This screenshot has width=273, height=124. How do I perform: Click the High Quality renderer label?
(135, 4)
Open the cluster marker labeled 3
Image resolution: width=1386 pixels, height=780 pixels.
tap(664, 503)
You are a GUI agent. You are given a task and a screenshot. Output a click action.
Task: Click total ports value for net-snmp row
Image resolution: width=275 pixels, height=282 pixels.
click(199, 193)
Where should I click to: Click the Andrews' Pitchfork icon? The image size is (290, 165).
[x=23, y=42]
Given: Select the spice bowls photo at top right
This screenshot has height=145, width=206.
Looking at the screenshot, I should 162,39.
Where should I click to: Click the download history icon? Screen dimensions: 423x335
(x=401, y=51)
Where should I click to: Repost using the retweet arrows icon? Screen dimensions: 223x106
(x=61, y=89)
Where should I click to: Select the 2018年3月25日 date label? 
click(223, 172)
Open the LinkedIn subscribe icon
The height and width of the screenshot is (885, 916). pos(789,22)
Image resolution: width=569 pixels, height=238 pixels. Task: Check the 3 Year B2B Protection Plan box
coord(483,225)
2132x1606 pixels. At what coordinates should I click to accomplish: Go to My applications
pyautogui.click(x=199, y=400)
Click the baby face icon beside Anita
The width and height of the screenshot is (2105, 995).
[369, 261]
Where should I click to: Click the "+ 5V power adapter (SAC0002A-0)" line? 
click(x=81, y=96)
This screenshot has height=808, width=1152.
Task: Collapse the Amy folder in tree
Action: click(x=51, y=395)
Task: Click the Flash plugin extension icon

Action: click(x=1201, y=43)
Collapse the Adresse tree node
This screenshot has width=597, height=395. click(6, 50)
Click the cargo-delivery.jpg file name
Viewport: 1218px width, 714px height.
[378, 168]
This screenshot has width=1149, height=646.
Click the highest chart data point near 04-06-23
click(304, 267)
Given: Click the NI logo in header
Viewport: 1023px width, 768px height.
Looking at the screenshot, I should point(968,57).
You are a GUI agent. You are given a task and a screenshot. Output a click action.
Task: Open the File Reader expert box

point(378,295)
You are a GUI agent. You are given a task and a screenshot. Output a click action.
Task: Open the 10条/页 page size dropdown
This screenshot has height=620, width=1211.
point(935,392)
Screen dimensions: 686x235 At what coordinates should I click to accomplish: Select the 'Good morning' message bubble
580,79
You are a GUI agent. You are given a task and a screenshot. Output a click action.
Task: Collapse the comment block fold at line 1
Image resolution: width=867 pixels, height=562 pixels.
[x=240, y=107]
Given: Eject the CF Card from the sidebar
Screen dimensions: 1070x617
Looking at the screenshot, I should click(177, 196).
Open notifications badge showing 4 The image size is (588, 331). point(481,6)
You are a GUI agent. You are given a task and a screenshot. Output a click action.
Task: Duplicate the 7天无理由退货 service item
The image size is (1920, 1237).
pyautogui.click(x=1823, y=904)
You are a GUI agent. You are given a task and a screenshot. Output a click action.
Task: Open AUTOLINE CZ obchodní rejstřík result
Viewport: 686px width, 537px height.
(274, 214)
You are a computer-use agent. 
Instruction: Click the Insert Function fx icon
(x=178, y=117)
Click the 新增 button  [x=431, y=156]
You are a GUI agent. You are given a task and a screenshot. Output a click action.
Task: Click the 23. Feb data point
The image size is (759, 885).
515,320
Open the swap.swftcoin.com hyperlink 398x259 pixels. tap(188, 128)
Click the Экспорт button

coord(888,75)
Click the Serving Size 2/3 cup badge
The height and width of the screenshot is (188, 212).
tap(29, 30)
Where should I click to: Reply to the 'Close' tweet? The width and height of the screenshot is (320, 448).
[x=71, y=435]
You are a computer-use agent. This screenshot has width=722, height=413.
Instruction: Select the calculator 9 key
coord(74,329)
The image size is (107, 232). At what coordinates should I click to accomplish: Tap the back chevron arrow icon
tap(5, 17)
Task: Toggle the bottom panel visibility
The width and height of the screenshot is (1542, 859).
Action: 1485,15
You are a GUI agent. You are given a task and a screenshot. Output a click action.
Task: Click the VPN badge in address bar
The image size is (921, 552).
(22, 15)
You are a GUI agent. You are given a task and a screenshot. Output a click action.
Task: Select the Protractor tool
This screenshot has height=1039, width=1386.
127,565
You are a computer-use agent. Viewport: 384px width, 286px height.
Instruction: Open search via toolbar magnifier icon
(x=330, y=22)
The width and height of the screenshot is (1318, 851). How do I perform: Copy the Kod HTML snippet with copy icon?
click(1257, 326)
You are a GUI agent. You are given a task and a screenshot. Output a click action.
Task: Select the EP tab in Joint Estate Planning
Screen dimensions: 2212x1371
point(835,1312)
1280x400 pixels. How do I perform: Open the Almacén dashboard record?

+++

• [Given task] Copy out the stretch of the material from the line containing "2132x1606 pixels. At" through the line containing "Action: click(x=1201, y=43)", both ends included, keeping every line word for word.

• [The answer]
2132x1606 pixels. At what coordinates should I click to accomplish: Go to My applications
pyautogui.click(x=199, y=400)
Click the baby face icon beside Anita
The width and height of the screenshot is (2105, 995).
[369, 261]
Where should I click to: Click the "+ 5V power adapter (SAC0002A-0)" line? 
click(x=81, y=96)
This screenshot has height=808, width=1152.
Task: Collapse the Amy folder in tree
Action: click(x=51, y=395)
Task: Click the Flash plugin extension icon

Action: click(x=1201, y=43)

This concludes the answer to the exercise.